Свен преследовал ее на этом берегу, она провалилась в яму и промочила ноги, вода хлюпала в обуви, когда она бежала через лес. Все эти жалкие мужчины, с диктаторскими замашками, безответственные, трусливые и самонадеянные. Убивают, поскольку женщина не подчиняется, для них характерно катастрофическое мышление. По их глубокому убеждению, они не переживут, если признаются, чему подвергли свою жертву. Они переделывают действительность таким образом, чтобы она устраивала их. И отрицание, отрицание, отрицание…
Анника снова зажмурилась от отраженного от волн солнечного света. Здесь она обычно сидела и писала свой дневник.
«Я иду на ощупь. Слишком темно вокруг».
Благодаря дневнику ее осудили не за умышленное убийство, а за причинение смерти по неосторожности.

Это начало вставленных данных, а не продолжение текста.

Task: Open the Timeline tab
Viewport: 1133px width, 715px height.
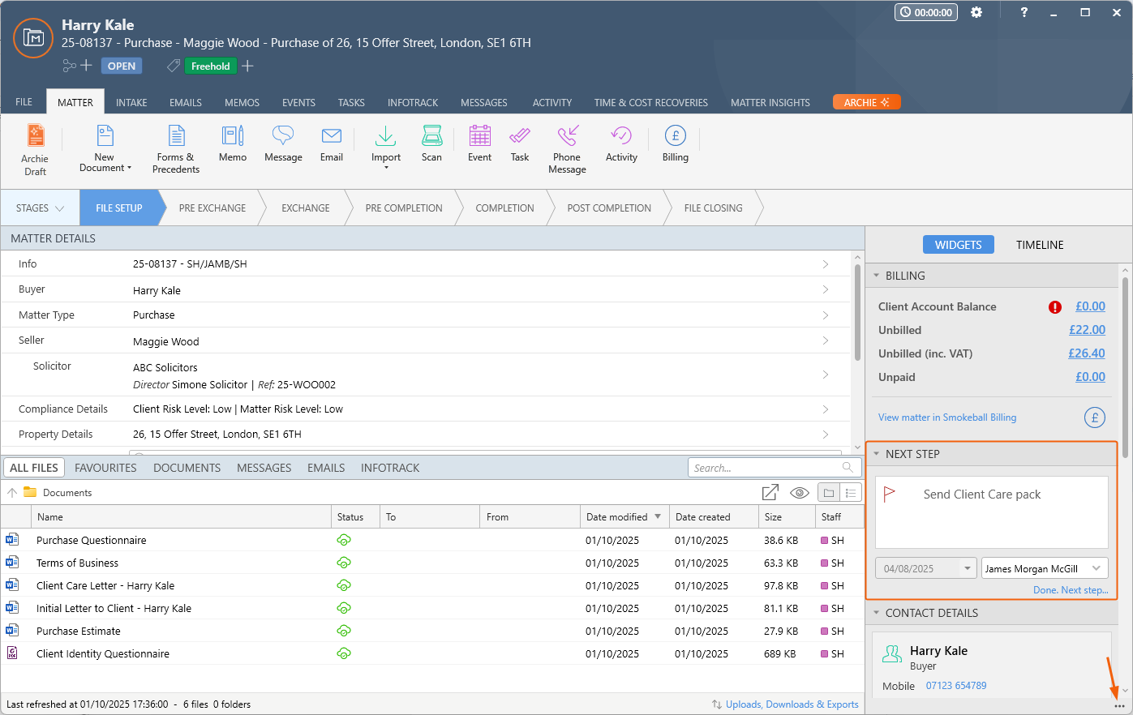Action: click(x=1039, y=245)
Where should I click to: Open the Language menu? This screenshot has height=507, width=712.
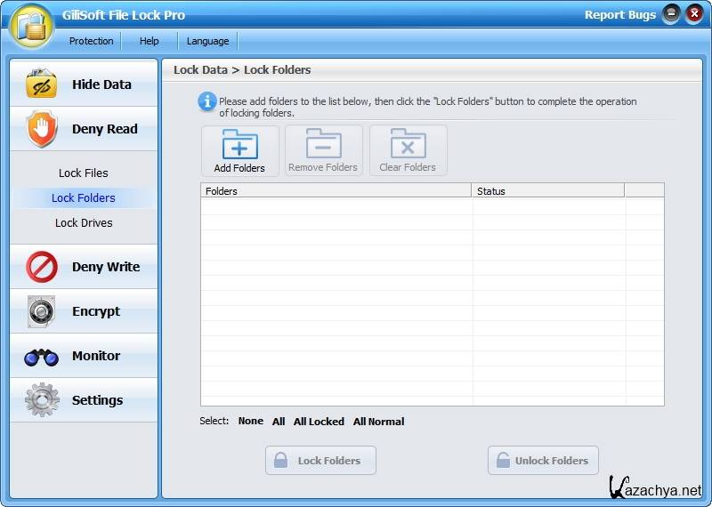click(208, 41)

Издевательства в отношении ее, описанные там, продолжались довольно долго, несколько лет, практически все время, пока существовала связь между ними. Содержание дневника заставило суд принять точку зрения защиты, что она действовала в целях самообороны.

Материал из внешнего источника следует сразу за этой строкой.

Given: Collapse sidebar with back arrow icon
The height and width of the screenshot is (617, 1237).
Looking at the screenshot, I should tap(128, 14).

Ей не требовался психолог, чтобы понять, почему ее по-прежнему волновал случай Жозефины. Это произошло в то же лето, когда умер Свен, и сейчас ей приходилось думать о нем снова, и тогда она видела перед собой Жозефину – фактически подростка, с ее безмолвным криком, чье убийство так и осталось ненаказанным.
Когда Анника вернулась к машине, ее спина была мокрой от пота, а по предплечью полз клещ.
Она опустила боковое стекло на пути к Хеллефорснесу и позволила ветру трепать ее волосы. Судя по черному цвету, асфальт на дороге только недавно положили, и он, как клейстер, прилипал к шинам.
У ответвления к пляжу озера Таллшён она посмотрела вперед, именно здесь ее отец заснул в сугробе на пути домой, здесь водитель снегоуборочной машины нашел его в половине пятого утра, замерзшего насмерть и занесенного снегом.
Анника не осмелилась посмотреть направо, там он лежал, у дороги, идущей к пляжу, она никогда не купалась там после этого, никогда больше не проезжала мимо на велосипеде с купальником, полотенцем и бутылкой лимонада.
Она повернула налево.
Преобразившийся после немалых вложений в улучшение его экологии промышленный район сейчас благодаря своей растительности выделялся зеленым пятном впереди.
Слева стоял металлургический завод, который позволял поселку существовать в течение нескольких сотен лет, а сегодня превратившийся в торговый центр, где продавали бракованную одежду известных производителей. И прекрасно, главное ведь, что помещения не пустовали, здесь можно было купить морковную лепешку в кафетерии и дешевые чулки и дождевики прямо с грузовых поддонов.